Les pères avaient effectué une reconnaissance de paternité dans une mairie française, avant d’assigner le procureur de la République de Nantes devant un tribunal de grande instance afin d’obtenir la transcription de l’acte de naissance sur les registres de l’état civil, suite aux refus. 

La Cour de cassation a refusé la transcription dans les deux affaires, estimant qu’en l’absence de projet commun tant de vie de couple que de suivi de l’enfant et de la rémunération versée à la mère porteuse, il ne s’agissait pas seulement en l’espèce d’un contrat de mère porteuse prohibé par la loi française, mais encore d’un achat d’enfant, contraire à l’ordre public. Les requérants ont alors saisi la CEDH, se plaignant d’une violation de leur droit au respect de leur vie privée et familiale (article 8) résultant du refus de transcription de l’acte de naissance indien sur les registres de l’état civil français au motif que les requérants avaient eu recours à une convention de gestation pour autrui.

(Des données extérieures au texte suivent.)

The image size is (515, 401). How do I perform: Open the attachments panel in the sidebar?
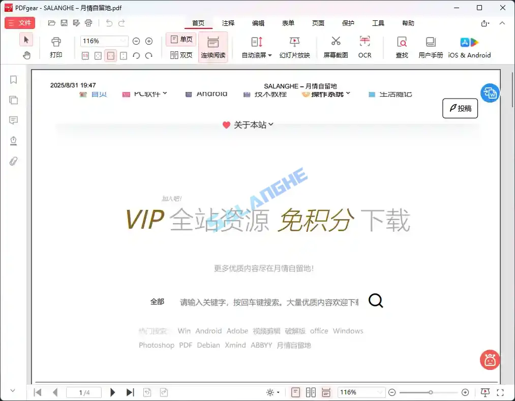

Le 21 juillet 2016, la CEDH a jugé qu’il n’y a pas violation du droit au respect de la vie familiale des parents d’intention et des enfants concernés, mais qu’il y a violation du droit au respect de la vie privée des enfants. 
Elle a dans un premier temps constaté que la situation des requérants en l’espèce est similaire à celle de requérants dans sa jurisprudence antérieure. Elle a ensuite ajouté qu’elle prenait note des indications du gouvernement français selon lesquelles, postérieurement à la jurisprudence de la CEDH, la Cour de cassation a, par deux arrêts du mois de juillet 2015, procédé à un revirement de jurisprudence. Selon le gouvernement, il résulte de cette jurisprudence nouvelle qu’en présence d’un acte étranger établi régulièrement selon le droit du pays dans lequel la gestation pour autrui a été réalisée et permettant d’établir le lien de filiation avec le père biologique, plus aucun obstacle ne peut être opposé à la transcription de la filiation biologique. Il ajoute qu’en juillet 2015, la garde des Sceaux a adressée aux parquets une dépêche indiquant qu’il convenait de procéder à la transcription des actes de naissance étrangers des enfants nés à l’étranger d’une gestation pour autrui, sous réserve de leur conformité à l’article 47 du code civil. 
La CEDH a précisé que le gouvernement entend déduire de ce nouvel état du droit positif français que les pères ont désormais la possibilité d’établir leur lien de filiation par la voie de la reconnaissance de paternité ou par celle de la possession d’état. Elle a toutefois relevé le caractère hypothétique de la formule dont use le gouvernement. Elle a par ailleurs ajouté que les intéressés contestent cette thèse et que le gouvernement n’en tire lui-même aucune conclusion quant à la recevabilité ou au bien-fondé de leur requête. Elle n’a donc constaté aucune raison de conclure autrement que dans sa jurisprudence antérieure.